Climate change and reviving the global economy will be high on the G20 agenda as leaders of the world’s most advanced countries meet on Saturday, the first face-to-face gathering since the pandemic.
During the two-day talks in Rome, pressure looms to make progress in the fight against global warming, ahead of the start of the key COP26 summit in Glasgow on Monday.
The stakes are high, United Nations Secretary General Antonio Guterres on Friday warned G20 leaders to show “more ambition and more action” and overcome mistrust in order to advance climate goals.
“We are still on time to put things on the right track, and I think the G20 meeting is an opportunity to do so,” said Guterres.
Security was heightened in Rome when US President Joe Biden arrived in the Italian capital, anxious to turn a page of Trump’s tumultuous years and show that US leadership on the world stage is restored.
Yet the Democrat faces a credibility test as his own climate policy – which is part of a broad economic package – is stuck amid internal struggles within his party in Congress.
Absent from the G20 will be Russian Vladimir Putin and Chinese Xi Jinping, who plan to attend by video link.
Summit host Mario Draghi, Italian Prime Minister, called for a “G20 commitment on the need to limit temperature rise to 1.5 degrees” above pre-industrial levels, the most ambitious target set in the 2015 Paris Agreement on climate change.
British Prime Minister Boris Johnson – the host of the UN talks next week – on Friday issued a terrible warning about what could happen if the world fails.
“We are not going to stop global warming in Rome or at this meeting at the COP,” he told reporters on his plane to Rome. “The most we can hope to do is slow the increase.”
Humanity, Johnson warned, can regress “at an extraordinary rate.”
“You saw it with the decline and fall of the Roman Empire, and I’m afraid to say that’s true today unless we do a good job of dealing with climate change.”
The disparities between the main world powers in the fight against global warming will complicate the task of the G20.
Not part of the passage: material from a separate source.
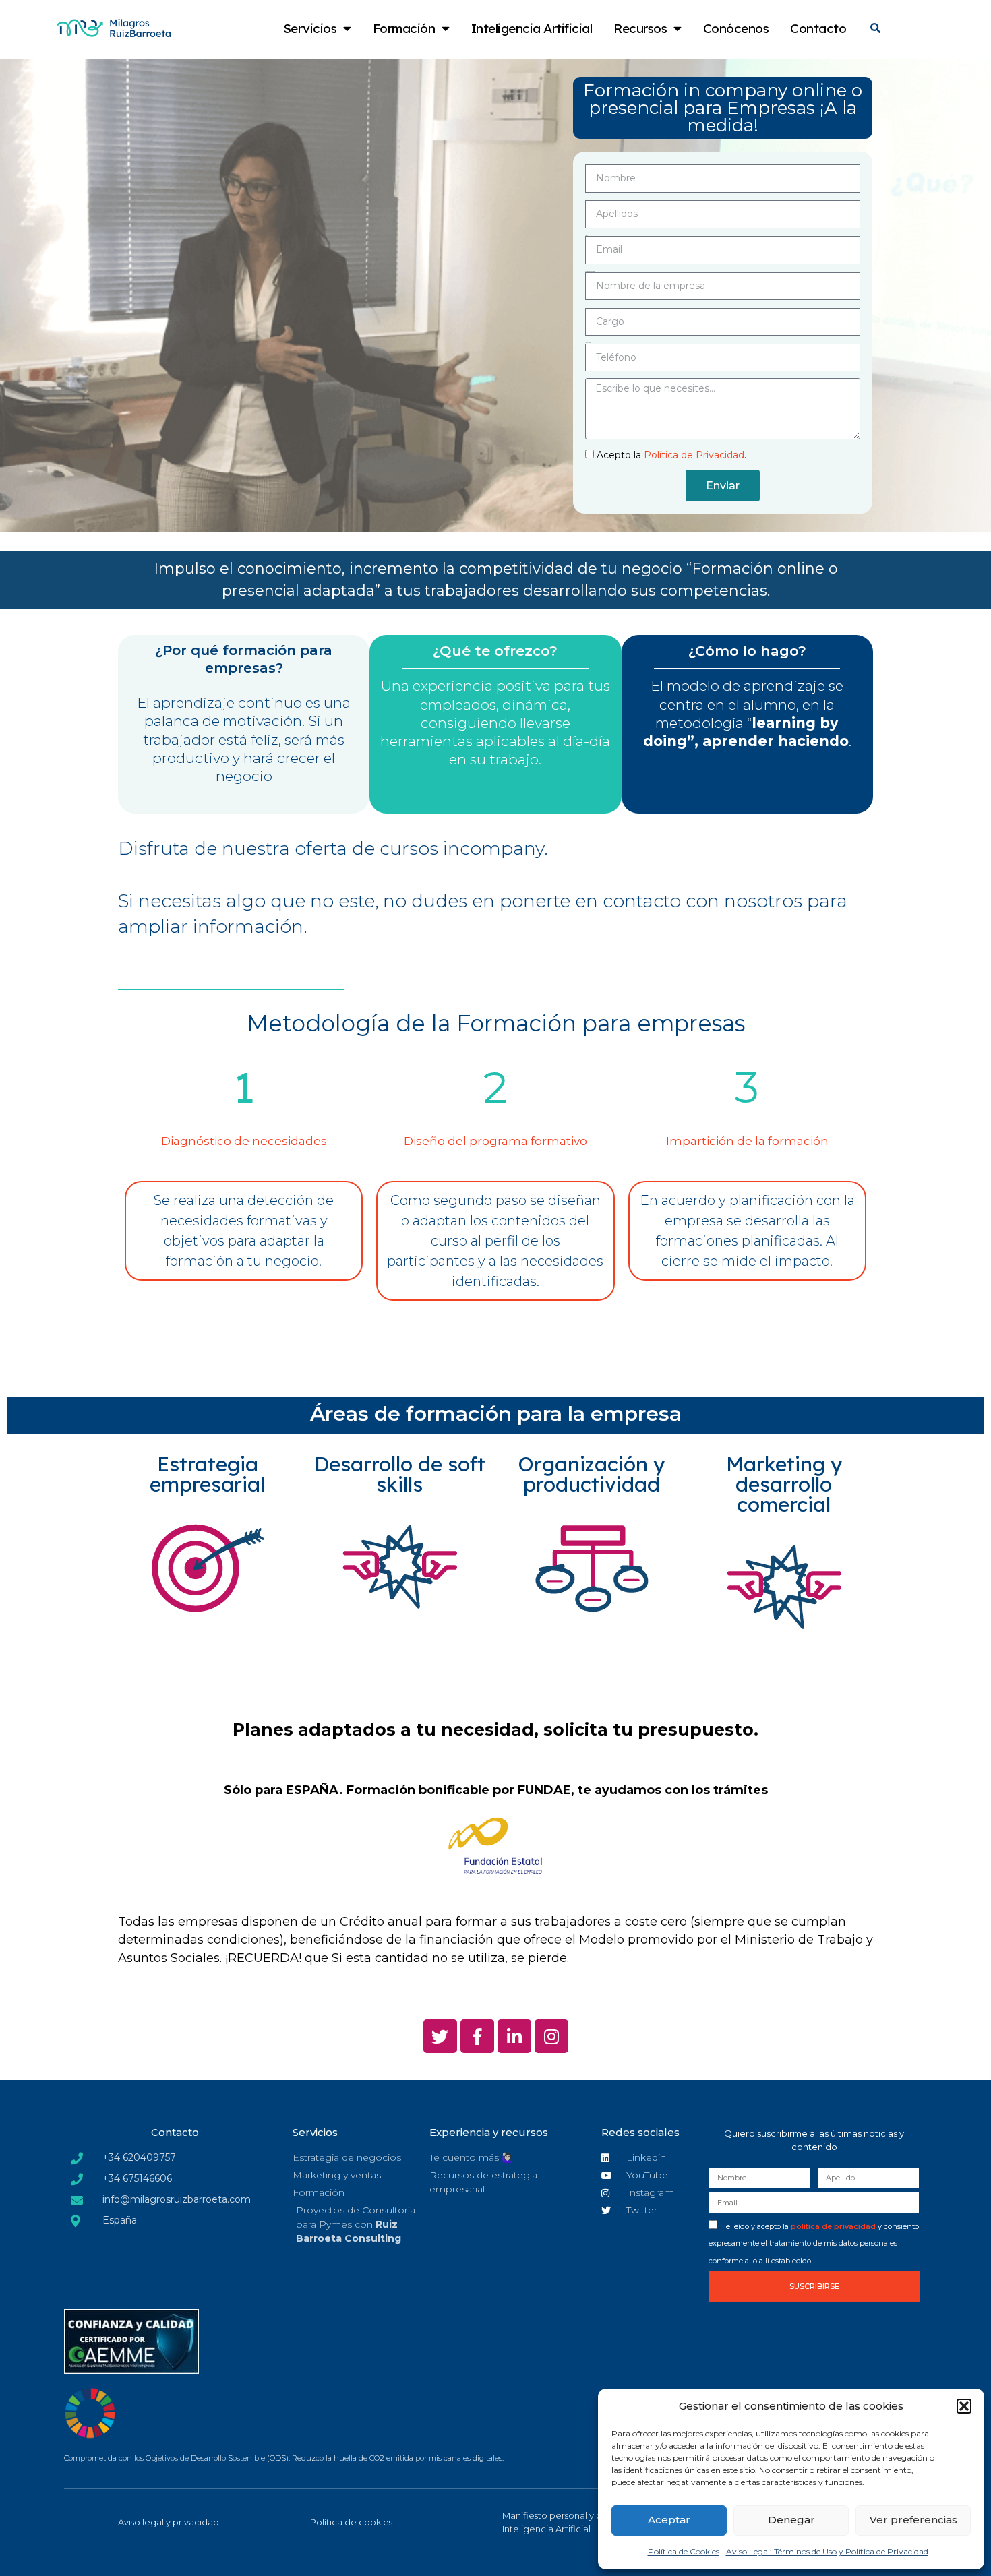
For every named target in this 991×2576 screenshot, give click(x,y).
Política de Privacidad (694, 455)
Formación (404, 28)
China, the world’s biggest polluter and responsible for more than a quarter of all carbon emissions, has been accused of bypassing calls to stop construction of new coal-fired power plants.
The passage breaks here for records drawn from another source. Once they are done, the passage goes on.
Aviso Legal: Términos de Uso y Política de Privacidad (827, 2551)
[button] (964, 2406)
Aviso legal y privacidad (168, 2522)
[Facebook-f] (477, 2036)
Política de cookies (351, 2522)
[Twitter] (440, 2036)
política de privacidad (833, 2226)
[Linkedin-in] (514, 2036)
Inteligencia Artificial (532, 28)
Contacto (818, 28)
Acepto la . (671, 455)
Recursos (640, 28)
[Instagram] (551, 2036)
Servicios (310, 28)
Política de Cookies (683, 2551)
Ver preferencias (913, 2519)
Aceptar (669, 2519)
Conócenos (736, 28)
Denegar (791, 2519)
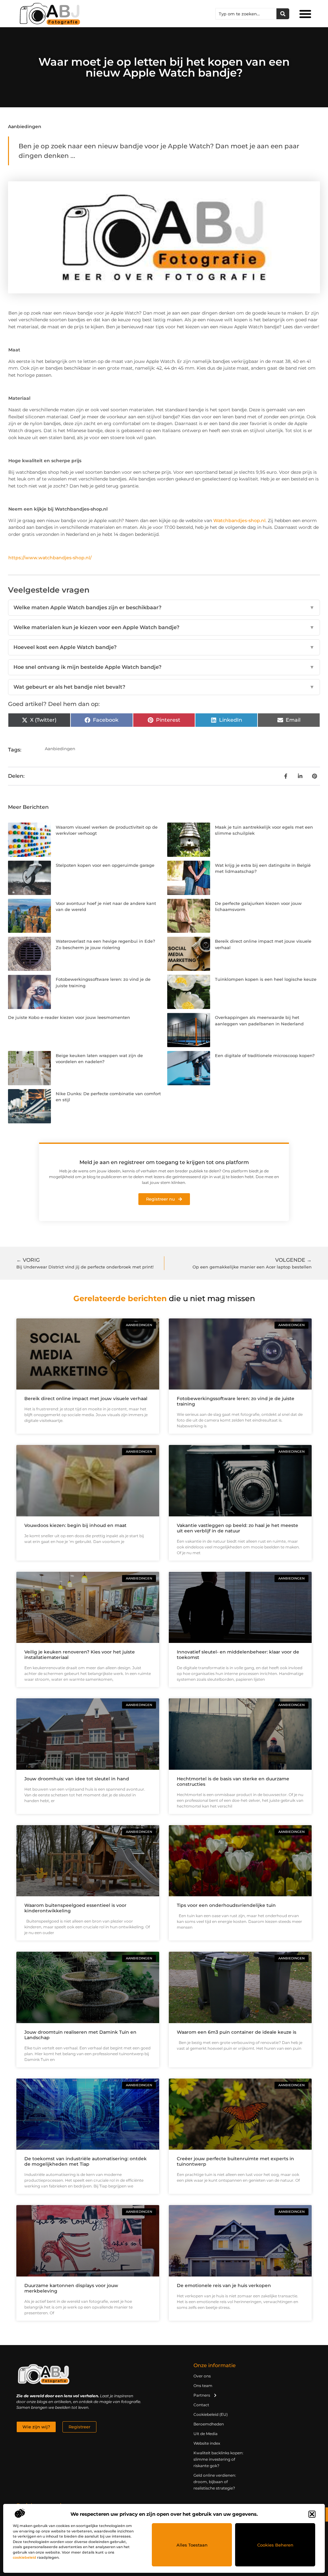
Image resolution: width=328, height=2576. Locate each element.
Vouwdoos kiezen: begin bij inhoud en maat (75, 1525)
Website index (206, 2443)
A new plan submitted by Beijing to the UN before COP26 did not meet the expectations of environmentalists, with a target date of 2060 to achieve carbon neutrality.
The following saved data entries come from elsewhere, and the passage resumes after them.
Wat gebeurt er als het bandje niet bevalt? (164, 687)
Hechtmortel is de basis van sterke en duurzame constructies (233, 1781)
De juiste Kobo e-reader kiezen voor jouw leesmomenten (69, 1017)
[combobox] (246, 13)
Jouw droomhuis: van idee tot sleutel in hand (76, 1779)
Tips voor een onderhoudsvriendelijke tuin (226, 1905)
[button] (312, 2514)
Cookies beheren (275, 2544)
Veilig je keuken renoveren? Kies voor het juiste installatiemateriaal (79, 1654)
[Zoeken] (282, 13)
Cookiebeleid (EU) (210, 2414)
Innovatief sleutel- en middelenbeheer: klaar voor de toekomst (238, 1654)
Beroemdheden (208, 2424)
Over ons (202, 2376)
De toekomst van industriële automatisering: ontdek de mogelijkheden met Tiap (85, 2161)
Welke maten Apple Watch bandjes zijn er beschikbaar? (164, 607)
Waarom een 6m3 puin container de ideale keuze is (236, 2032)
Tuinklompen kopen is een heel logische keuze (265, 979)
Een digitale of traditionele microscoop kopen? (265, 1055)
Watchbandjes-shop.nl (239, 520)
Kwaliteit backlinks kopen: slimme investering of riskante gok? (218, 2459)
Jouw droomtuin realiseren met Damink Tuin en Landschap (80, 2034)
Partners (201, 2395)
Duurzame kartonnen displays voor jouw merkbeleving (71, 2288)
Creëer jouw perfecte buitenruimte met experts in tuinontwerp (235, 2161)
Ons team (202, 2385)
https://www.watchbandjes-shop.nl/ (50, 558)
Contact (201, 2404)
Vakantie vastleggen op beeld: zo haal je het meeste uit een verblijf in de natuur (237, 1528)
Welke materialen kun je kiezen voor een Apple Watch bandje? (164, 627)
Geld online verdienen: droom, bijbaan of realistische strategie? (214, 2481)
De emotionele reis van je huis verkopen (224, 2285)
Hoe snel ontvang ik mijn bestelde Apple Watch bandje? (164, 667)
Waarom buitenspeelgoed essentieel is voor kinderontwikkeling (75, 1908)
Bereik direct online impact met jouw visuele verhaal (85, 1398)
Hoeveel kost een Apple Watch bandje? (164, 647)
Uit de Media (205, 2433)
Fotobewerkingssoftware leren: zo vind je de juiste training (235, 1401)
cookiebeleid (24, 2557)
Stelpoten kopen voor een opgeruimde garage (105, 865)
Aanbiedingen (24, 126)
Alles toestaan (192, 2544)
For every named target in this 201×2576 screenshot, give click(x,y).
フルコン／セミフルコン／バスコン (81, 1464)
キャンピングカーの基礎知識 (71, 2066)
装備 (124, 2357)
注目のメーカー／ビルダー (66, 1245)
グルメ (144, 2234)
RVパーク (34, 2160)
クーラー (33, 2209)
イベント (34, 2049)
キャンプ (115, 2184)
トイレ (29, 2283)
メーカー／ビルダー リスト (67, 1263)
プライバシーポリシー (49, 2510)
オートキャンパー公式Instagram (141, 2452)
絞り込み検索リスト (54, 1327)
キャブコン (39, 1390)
Brazilian President Jair Bolsonaro, meanwhile, has firmly demanded that his country be paid to protect its share of the Amazon.
The world’s largest rainforest is considered a vital resource in combating climate change for its ability to absorb fossil fuel emissions.
– Tax global players –
A safer bet for concrete progress at the G20 involves taxation, as the group is expected to approve the minimum international tax rate of 15% on multinational companies after nearly 140 countries have reached a deal brokered by the OECD.
The move aims to end tax optimization, in which global companies – including big U.S. tech companies like Apple and parent company Google Alphabet – shelter their profits in countries with low tax systems.
The OECD says a 15% global minimum corporate tax rate could add $ 150 billion a year to global tax revenues.
G20 finance ministers gave their support for the tax overhaul in July.
While no new commitments are expected on Covid-19 vaccines at the G20, a press release from a Friday meeting of G20 finance and health ministers said members “will take action to help increase the supply of vaccines and essential medical products and inputs in developing countries and remove relevant supply and financing constraints.
A security force of more than 5,000 police and soldiers has been mobilized for the summit, according to the Interior Ministry, and several demonstrations are expected.
The summit is being held away from the city center, after violent clashes erupted earlier this month between protesters and police over the extension of Italy’s coronavirus pass to all workplaces.